▶ [To be done]: Reproduce the data below verbatim, starting at its first line and ending with the line containing "Viewport: 800px width, 1765px", inclusive.

▶ [Supplied records]:
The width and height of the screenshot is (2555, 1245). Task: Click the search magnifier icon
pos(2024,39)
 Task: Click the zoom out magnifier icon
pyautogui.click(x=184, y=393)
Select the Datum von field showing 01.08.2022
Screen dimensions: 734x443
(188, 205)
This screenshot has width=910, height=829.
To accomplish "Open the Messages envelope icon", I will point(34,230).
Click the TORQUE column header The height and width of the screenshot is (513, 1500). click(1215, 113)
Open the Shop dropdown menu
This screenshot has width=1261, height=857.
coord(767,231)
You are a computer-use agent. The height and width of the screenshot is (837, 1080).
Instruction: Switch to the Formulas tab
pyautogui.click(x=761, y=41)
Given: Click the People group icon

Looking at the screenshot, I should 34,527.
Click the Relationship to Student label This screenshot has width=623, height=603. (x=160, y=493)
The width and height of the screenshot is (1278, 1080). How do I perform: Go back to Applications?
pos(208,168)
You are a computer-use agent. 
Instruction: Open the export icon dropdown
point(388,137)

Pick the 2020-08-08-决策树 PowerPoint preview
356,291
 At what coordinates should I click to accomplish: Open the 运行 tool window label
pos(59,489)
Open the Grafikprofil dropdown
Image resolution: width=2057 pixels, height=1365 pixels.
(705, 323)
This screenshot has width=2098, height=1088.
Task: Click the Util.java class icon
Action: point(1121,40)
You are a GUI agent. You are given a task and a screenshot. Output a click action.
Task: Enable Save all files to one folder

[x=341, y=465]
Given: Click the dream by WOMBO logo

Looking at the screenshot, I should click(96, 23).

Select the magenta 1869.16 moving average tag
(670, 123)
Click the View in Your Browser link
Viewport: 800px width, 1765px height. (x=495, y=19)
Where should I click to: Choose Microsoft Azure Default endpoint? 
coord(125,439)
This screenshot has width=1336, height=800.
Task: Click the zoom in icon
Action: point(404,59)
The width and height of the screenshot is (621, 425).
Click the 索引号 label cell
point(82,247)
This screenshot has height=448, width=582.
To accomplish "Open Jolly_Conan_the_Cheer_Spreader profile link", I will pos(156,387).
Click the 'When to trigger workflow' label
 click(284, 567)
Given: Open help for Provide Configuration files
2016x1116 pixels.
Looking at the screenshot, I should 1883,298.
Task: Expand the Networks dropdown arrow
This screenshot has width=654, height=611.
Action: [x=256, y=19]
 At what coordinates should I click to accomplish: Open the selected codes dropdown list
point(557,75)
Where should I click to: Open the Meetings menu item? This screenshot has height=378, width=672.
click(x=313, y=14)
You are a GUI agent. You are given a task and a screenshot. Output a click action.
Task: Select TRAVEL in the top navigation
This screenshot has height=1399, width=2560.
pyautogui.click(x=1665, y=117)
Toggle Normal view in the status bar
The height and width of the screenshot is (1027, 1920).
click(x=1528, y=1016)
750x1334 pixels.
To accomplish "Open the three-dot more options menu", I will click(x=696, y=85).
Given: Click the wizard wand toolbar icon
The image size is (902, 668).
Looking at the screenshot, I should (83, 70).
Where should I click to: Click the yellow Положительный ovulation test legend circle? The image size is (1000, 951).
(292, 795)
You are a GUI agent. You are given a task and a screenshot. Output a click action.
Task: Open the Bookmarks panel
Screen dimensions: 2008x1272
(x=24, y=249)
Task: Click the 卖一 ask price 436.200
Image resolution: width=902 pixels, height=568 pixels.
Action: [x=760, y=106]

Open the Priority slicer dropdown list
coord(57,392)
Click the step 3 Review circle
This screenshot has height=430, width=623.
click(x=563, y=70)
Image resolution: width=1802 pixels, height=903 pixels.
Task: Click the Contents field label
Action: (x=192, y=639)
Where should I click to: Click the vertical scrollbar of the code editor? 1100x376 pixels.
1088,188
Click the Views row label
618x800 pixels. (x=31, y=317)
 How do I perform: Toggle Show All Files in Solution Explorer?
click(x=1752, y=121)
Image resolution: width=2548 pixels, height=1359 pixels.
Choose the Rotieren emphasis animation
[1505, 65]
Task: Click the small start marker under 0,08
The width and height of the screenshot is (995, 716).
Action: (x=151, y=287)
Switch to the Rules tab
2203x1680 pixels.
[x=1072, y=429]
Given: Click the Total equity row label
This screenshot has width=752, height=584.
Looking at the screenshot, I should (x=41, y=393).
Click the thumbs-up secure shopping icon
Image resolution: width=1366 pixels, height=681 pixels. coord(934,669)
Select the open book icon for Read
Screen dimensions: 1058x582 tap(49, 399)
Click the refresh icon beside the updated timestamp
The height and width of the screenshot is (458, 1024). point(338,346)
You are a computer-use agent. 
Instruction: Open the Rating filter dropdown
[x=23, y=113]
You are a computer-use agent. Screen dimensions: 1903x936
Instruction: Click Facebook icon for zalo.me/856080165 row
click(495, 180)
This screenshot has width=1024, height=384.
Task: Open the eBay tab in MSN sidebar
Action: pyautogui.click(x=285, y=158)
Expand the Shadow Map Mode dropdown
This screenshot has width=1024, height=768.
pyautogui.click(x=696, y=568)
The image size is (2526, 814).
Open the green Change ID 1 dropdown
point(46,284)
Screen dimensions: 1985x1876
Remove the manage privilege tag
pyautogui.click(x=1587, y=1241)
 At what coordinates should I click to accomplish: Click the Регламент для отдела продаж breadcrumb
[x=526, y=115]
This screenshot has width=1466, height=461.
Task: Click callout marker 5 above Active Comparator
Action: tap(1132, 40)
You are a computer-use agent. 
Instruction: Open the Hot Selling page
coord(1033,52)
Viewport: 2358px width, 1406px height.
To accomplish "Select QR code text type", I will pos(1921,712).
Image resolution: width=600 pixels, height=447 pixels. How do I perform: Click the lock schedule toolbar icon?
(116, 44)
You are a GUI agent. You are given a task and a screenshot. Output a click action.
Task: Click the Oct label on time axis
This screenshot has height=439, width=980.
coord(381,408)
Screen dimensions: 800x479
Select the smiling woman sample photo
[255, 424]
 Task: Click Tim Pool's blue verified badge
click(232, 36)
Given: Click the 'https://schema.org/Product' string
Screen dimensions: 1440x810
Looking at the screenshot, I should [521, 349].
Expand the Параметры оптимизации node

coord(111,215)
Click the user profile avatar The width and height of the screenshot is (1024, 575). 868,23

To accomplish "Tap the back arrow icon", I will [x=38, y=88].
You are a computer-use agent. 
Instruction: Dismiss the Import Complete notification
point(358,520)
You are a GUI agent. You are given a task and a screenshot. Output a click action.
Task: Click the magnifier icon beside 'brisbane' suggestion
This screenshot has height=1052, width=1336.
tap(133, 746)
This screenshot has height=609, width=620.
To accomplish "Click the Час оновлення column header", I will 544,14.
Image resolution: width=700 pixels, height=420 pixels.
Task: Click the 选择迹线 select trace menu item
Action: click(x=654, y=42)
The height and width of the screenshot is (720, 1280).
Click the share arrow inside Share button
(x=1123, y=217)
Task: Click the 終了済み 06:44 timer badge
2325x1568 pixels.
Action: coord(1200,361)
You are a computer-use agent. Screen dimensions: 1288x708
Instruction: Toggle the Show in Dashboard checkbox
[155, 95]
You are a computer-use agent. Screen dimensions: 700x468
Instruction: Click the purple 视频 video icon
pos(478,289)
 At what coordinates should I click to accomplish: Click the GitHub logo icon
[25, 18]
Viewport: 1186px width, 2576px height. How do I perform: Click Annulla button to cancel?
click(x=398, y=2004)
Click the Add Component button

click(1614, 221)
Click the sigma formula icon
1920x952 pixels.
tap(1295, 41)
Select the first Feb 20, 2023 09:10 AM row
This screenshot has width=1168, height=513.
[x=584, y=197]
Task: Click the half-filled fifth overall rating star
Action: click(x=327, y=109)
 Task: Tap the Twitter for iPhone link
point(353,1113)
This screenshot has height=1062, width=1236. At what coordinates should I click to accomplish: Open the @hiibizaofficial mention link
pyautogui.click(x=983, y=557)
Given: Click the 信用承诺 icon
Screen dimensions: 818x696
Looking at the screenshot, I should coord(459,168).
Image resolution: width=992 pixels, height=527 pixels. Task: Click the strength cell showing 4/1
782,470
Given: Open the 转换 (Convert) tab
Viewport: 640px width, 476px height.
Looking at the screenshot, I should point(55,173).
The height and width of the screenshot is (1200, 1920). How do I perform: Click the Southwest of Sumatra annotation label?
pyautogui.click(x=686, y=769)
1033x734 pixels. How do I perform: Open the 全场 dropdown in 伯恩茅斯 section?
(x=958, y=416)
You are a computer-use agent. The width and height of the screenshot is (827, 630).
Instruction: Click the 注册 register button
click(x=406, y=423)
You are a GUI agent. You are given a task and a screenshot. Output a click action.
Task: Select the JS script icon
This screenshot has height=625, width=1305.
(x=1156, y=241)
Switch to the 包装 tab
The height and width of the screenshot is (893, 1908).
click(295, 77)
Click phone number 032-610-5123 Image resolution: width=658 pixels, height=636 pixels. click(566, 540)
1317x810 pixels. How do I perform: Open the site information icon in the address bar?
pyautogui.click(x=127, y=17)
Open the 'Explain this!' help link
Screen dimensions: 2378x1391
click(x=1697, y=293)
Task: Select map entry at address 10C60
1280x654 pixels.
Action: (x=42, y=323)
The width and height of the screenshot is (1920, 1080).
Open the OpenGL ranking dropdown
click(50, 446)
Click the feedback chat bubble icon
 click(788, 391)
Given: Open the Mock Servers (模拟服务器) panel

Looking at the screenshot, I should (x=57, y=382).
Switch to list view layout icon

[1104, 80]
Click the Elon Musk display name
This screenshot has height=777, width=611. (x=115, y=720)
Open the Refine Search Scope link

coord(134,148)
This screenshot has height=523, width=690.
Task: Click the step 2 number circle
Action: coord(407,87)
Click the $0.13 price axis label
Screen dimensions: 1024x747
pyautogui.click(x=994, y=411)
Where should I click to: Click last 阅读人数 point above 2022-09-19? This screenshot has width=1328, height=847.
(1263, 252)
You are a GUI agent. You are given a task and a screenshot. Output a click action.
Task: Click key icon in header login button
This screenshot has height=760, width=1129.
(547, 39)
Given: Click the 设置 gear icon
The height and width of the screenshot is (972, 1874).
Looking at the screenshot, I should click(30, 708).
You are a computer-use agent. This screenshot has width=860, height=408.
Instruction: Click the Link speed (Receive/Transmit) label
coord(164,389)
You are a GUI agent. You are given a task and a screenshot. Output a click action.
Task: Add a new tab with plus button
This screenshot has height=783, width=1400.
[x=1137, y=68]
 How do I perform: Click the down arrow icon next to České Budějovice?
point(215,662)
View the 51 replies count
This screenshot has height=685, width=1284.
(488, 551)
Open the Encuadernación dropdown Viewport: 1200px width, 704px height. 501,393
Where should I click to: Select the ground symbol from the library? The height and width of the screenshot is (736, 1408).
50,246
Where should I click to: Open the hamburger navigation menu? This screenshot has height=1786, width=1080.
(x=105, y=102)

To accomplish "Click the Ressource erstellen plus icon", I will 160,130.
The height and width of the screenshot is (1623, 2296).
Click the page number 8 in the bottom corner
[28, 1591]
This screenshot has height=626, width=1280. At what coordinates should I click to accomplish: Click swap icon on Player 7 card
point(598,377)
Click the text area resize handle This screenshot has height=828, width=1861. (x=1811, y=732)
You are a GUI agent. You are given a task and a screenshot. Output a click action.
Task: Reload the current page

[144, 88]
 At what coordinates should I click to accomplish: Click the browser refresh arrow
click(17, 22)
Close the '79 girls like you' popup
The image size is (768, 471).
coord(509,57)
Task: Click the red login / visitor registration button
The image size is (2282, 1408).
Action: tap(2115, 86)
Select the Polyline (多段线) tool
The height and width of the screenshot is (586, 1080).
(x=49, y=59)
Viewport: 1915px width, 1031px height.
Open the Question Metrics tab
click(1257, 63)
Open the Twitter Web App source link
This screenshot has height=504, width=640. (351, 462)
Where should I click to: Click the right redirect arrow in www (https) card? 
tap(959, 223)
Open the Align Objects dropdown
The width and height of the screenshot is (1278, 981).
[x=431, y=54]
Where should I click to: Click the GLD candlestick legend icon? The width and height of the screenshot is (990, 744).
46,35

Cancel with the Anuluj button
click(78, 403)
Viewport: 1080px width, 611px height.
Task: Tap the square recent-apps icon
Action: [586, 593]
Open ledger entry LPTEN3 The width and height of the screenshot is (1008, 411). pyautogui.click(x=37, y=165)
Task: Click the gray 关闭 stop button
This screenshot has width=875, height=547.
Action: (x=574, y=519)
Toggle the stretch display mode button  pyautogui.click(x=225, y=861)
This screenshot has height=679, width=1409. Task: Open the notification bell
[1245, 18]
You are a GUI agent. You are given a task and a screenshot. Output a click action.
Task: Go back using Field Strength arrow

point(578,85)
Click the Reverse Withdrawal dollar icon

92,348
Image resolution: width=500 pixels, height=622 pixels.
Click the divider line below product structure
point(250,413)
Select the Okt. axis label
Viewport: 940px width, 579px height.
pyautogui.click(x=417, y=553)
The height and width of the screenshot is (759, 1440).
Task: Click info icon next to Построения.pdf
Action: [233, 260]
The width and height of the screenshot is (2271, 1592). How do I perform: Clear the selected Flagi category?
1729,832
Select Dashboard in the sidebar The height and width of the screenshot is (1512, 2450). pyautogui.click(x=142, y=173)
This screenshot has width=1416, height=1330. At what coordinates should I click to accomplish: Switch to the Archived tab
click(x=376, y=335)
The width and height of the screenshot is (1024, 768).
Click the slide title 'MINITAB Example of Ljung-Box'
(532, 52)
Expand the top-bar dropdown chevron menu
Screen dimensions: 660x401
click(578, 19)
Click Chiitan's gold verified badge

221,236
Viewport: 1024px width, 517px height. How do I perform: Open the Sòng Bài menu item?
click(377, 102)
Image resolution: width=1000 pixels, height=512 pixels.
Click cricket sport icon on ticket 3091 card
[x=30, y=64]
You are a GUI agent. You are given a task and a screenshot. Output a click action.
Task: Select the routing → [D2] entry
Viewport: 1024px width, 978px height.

▶ [Written solution]:
The width and height of the screenshot is (2555, 1245). Task: Click the search magnifier icon
pos(2024,39)
 Task: Click the zoom out magnifier icon
pyautogui.click(x=184, y=393)
Select the Datum von field showing 01.08.2022
Screen dimensions: 734x443
(188, 205)
This screenshot has width=910, height=829.
To accomplish "Open the Messages envelope icon", I will point(34,230).
Click the TORQUE column header The height and width of the screenshot is (513, 1500). click(1215, 113)
Open the Shop dropdown menu
This screenshot has width=1261, height=857.
coord(767,231)
You are a computer-use agent. The height and width of the screenshot is (837, 1080).
Instruction: Switch to the Formulas tab
pyautogui.click(x=761, y=41)
Given: Click the People group icon

Looking at the screenshot, I should 34,527.
Click the Relationship to Student label This screenshot has width=623, height=603. (x=160, y=493)
The width and height of the screenshot is (1278, 1080). How do I perform: Go back to Applications?
pos(208,168)
You are a computer-use agent. 
Instruction: Open the export icon dropdown
point(388,137)

Pick the 2020-08-08-决策树 PowerPoint preview
356,291
 At what coordinates should I click to accomplish: Open the 运行 tool window label
pos(59,489)
Open the Grafikprofil dropdown
Image resolution: width=2057 pixels, height=1365 pixels.
(705, 323)
This screenshot has width=2098, height=1088.
Task: Click the Util.java class icon
Action: point(1121,40)
You are a GUI agent. You are given a task and a screenshot. Output a click action.
Task: Enable Save all files to one folder

[x=341, y=465]
Given: Click the dream by WOMBO logo

Looking at the screenshot, I should click(96, 23).

Select the magenta 1869.16 moving average tag
(670, 123)
Click the View in Your Browser link
Viewport: 800px width, 1765px height. (x=495, y=19)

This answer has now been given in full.